The disqualification list is extensive. You cannot donate if you smoke, vape, or use nicotine replacement therapy. Recreational drug use within the past 12 months rules you out, and marijuana is included even in states where it’s legal. Other exclusions include recent tattoos or piercings from unregulated facilities, blood transfusions within the past three to six months, organ transplants within the past year, chronic infections like HIV or hepatitis, and cancer treatment within the past three years. Even moderate alcohol use is restricted: North American guidelines allow no more than one standard drink in 24 hours, with 12 hours of abstinence before pumping.

Hair Donation

Donating hair to make wigs for cancer patients or children with hair loss is free, painless, and something you can do with a single haircut. Most organizations require the ponytail to be at least 8 to 14 inches long, clean, dry, and free of styling products at the time of cutting. Hair should be braided or secured with multiple rubber bands before cutting.

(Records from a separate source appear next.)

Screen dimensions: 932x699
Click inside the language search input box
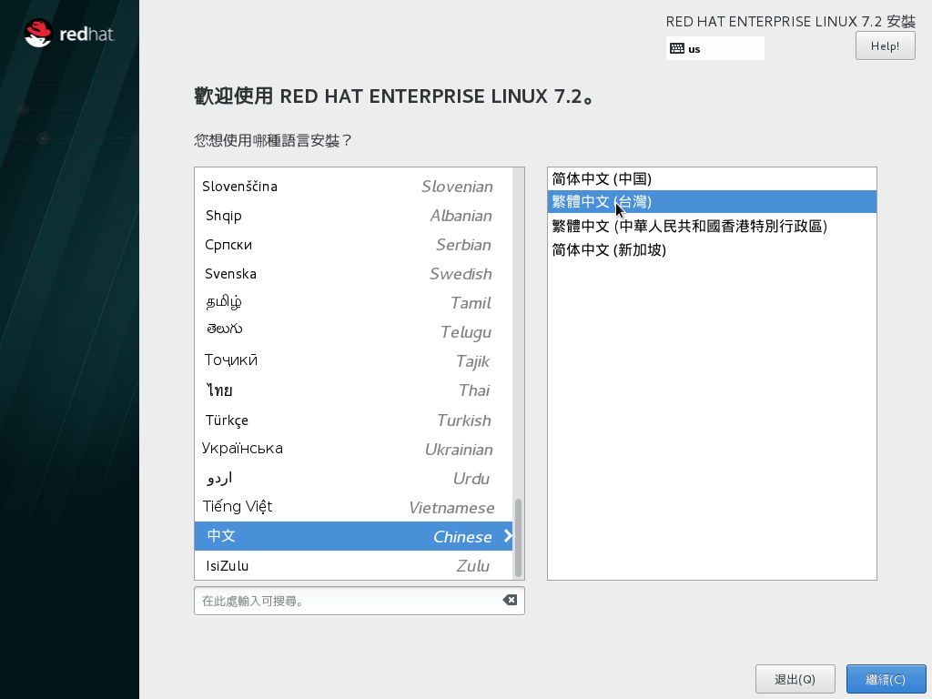click(346, 601)
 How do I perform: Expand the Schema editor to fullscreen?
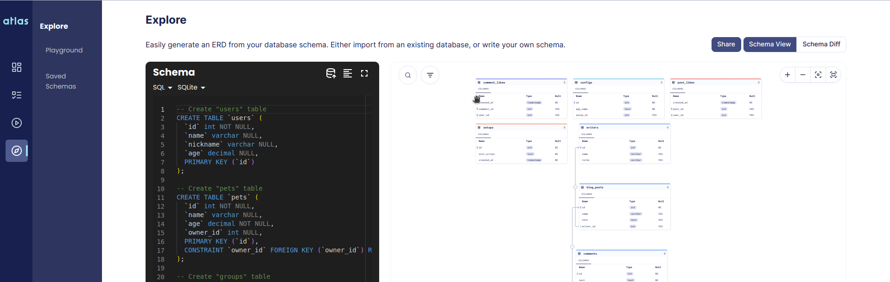(x=364, y=73)
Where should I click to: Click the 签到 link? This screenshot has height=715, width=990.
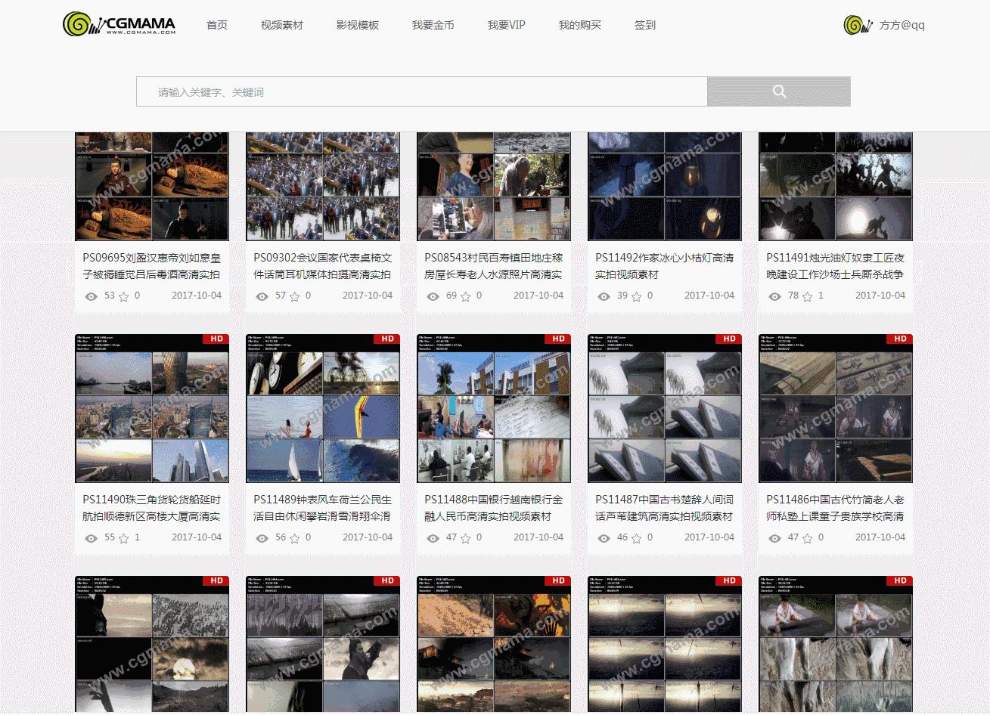pyautogui.click(x=644, y=24)
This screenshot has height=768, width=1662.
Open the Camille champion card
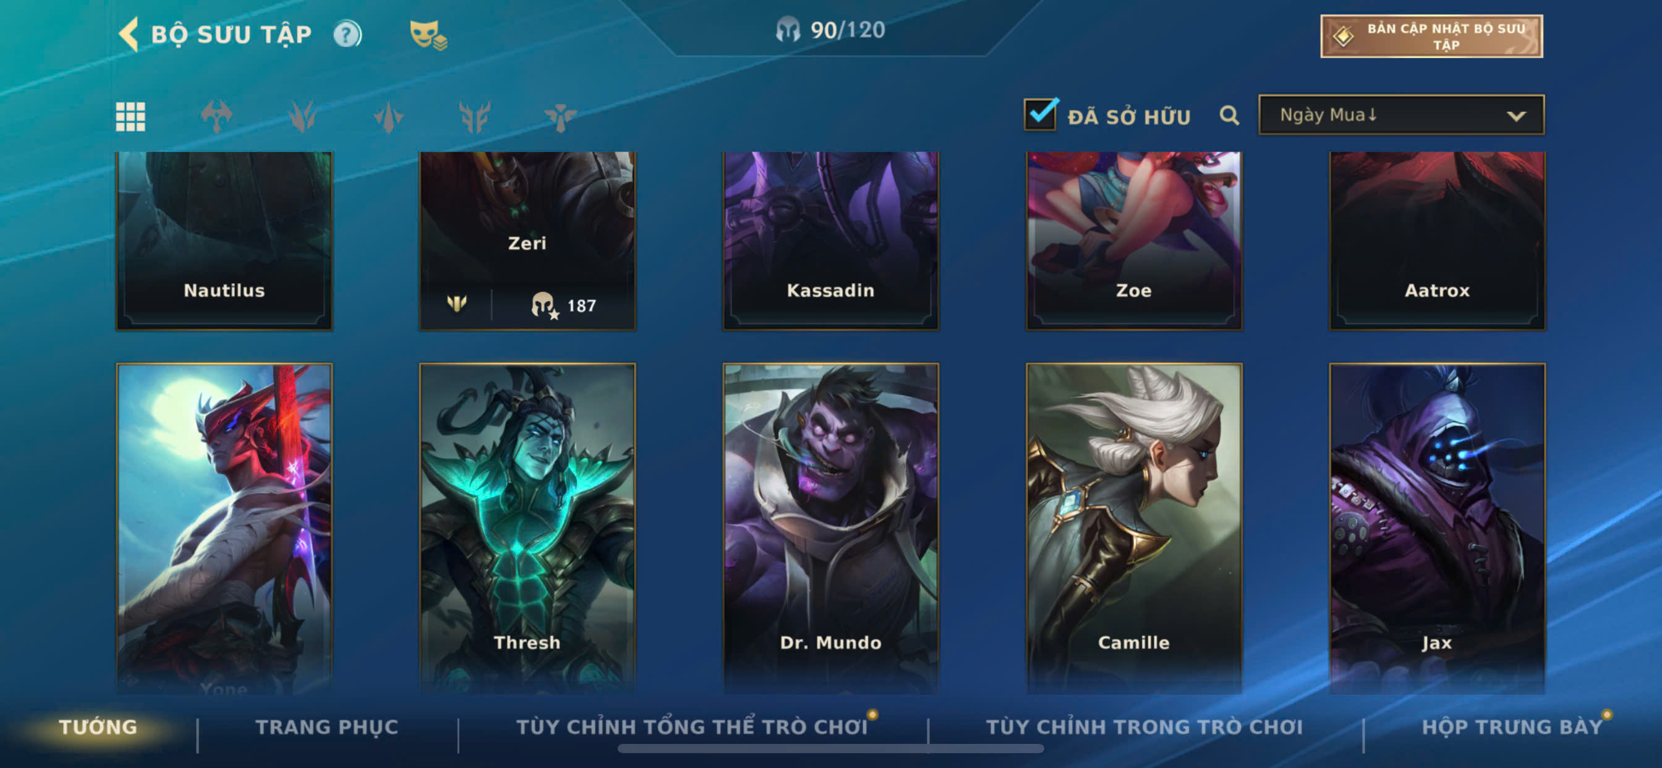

Organizations like Wigs for Kids, Locks of Love, Hair We Share, and Children With Hair Loss each have slightly different rules, so choose your organization before your haircut and follow their specific guidelines. Most require hair to be mailed within a year of cutting. Policies on dyed, bleached, or chemically treated hair vary by organization, so check before you commit.

Bone and Tissue During Surgery

If you’re already scheduled for a hip replacement, you may be able to donate the removed femoral head (the ball of your hip joint) for use as bone graft material in other patients’ surgeries. A review of over 6,000 donated femoral heads found that tissue banks routinely accept and process these donations, using histological screening to ensure quality. This isn’t something you seek out on its own. It’s an option your surgical team may offer when you’re already undergoing the procedure, turning what would otherwise be medical waste into material that helps someone else heal.